By comparing Sweeney’s count of Cambridge voter registrants with U.S. Census records, Barth-Jones confirmed that many voting-age adults in Cambridge (about 35%) were not registered to vote. These non-registrants are obviously immune from the record-matching attack that Sweeney performed, but they also provide unwitting protection to people who areregistered to vote. (Hey! Non-voters DO perform a civic function!) In William Weld’s case, the census data show that approximately 174 men living in Weld’s zip code were Weld’s age. We don’t know their precise birth dates, but we can calculate that the chance another man living in Weld’s zip code shared his birth date was about 35%.This is quite important all on its own to illustrate the difference between identifiability and distinguishability. Most of those 174 men had a unique combination of birth date, gender, and zip code, but each one of them was quite likely—35% likely—to be non-unique.
Sweeney presumably used the voter registration records to rule out the possibility that some of these 174 Cambridge men shared Gov. Weld’s birth date. But even if Sweeney did indeed confirm that no other registered voter shared Weld’s gender, zip, and birth date, she could not have been sure about the 50 or so Cambridge residents who were Weld’s age and were not registered to vote. Thus, at best, Weld’s chance of having a unique birth date, zip code, and gender combination is 87%. Put differently, the chance that Latanya Sweeney’s matching attack would have been wrong using these three variables alone was 13%– much worse than traditional 5% statistical confidence.

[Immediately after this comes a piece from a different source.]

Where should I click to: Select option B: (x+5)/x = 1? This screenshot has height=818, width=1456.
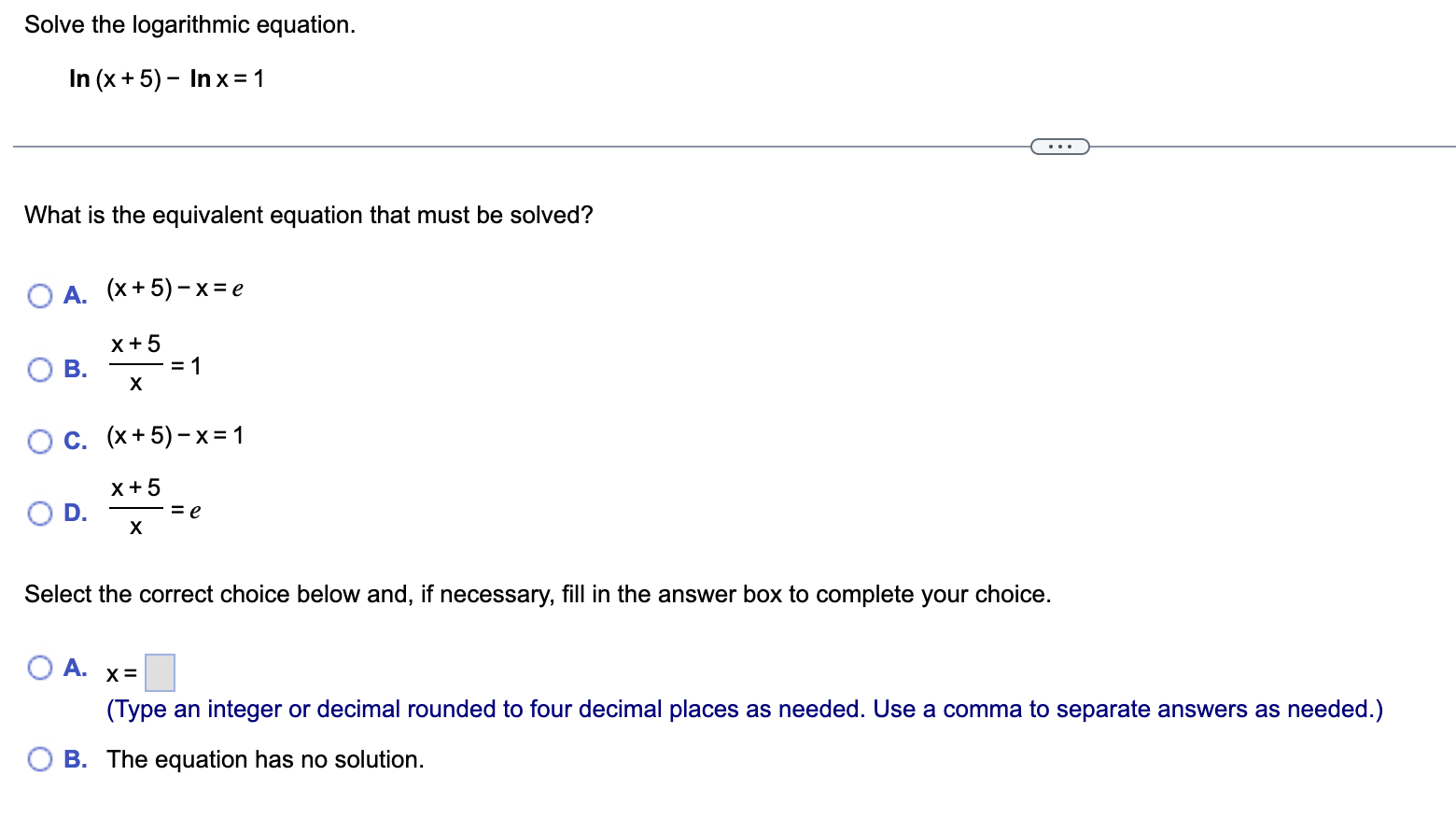(40, 370)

Barth-Jones’ study nicely illustrates why a matching attack using voter registration records would not have been sufficient to re-identfy William Weld. As it turns out, the voter registry also wasn’t necessary. William Weld suffered a public collapse while giving a commencement speech, and local television and newspapers had covered the dates and details of his treatment at Deaconess Waltham Hospital. The details from these news reports made Weld identifiable with certainty without matching anything to the voter records. Thus, the attack may say something about the vulnerability of celebrities and of compulsive live-bloggers, but it never demonstrated the proposition for which it has come to be known. Individuals cannot be reidentified “with astonishing ease.”
In Barth-Jones’ words,
The Weld reidentification ushered in an era of undeserved skepticism about the effectiveness of anonymization. The Department of Health and Human Services, the federal agency that gets to set the privacy rules under HIPAA, was overly impressed by Latanya Sweeney’s study despite its obvious flaws. The Notice of Proposed Rulemaking leading up to the passage of the current HIPAA regulations stated the following:
A 1997 MIT study showed that, because of the public availability of the Cambridge, Massachusetts voting list, 97 percent of the individuals in Cambridge whose data appeared in a data base which contained only their nine digit ZIP code and birth date could be identified with certainty.
This statement cannot be true. At least one third were not registered to vote.
Barth-Jones concludes that despite the misinformation, HHS managed to come away with a de-identification rule that appropriately strikes the balance between privacy and utility in research databases. But the Vioxx “What-If” study should give us pause. We labor under the inertia of significant status quo bias when we continue to accept existing HIPAA regulations. Reidentification risk is speculative. Attacks do not happen in practice. Meanwhile, the opportunity costs of HIPAA’s research regulations include a body count.